Repeated calls for more scientific research into the links between livestock grazing and carbon sequestration were made at Scotland’s first “ethical” farming conference.
The event, held on an organic dairy farm in Galloway, heard from American, English and Scottish farmers who have put soil health, biodiversity and animal welfare at the heart of their businesses and are now reaping the productive and economic rewards.
Against the background of the UN’s recent report on devastating biodiversity loss, and the call for more sustainable, regenerative and ecological farming, Cotswolds dairy farmer Rob Richmond told delegates it was time science caught up with the work many farmers are already doing to benefit soil health and biodiversity.
“We need to know what’s going on and get actual true measures on properly managed and grazed pastures,” he said.
“There is a huge lag between the reality of what farmers are doing really well and the reality of what science can measure.”
His views were echoed by SRUC soil scientist Professor Christine Watson, who added the science should be done in conjunction with farmers.
“We have brought farmers into the process far too late,” she said.
“We need to involve farmers right from the start of the research but it requires different funding models and a willingness and openness from farmers and scientists.”
Mr Richmond, who has been farming organically for 12 years and has an antibiotic-free dairy herd, described how his soil health and mineral balance had improved in that time and how his farm has been turned from a “wildlife desert” to having huge amounts of insects, beetles and flocks of birds across the pastures.
He added: “For all that I’ve done has been production orientated in order to run a productive organic system, we’ve ticked a lot of the environmental, holistic and sustainable boxes along the way.”
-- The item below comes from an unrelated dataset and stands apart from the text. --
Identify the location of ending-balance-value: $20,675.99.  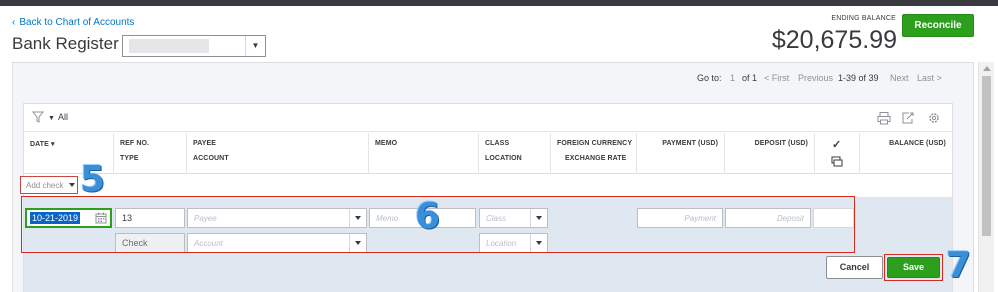
(834, 40).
Conference co-host Wilma Finlay said many farmers, particularly in the less favoured areas, were already farming ecologically or could transition to agri-ecological farming relatively easily.
She said: “There has never been a more important time to address these complex issues and there is a clear opportunity for Scotland to take the lead in incentivising ecological farming; pioneering a pasture-based, regenerative approach that is as sustainable as it is productive.”
The Finlays, who produce organic ice cream and “ethical” veal from dairy calves that are left with their mothers, said they wanted to share the data, experiences and results of their style of farming system with the wider industry to help kick-start the debate on how food production should go forward.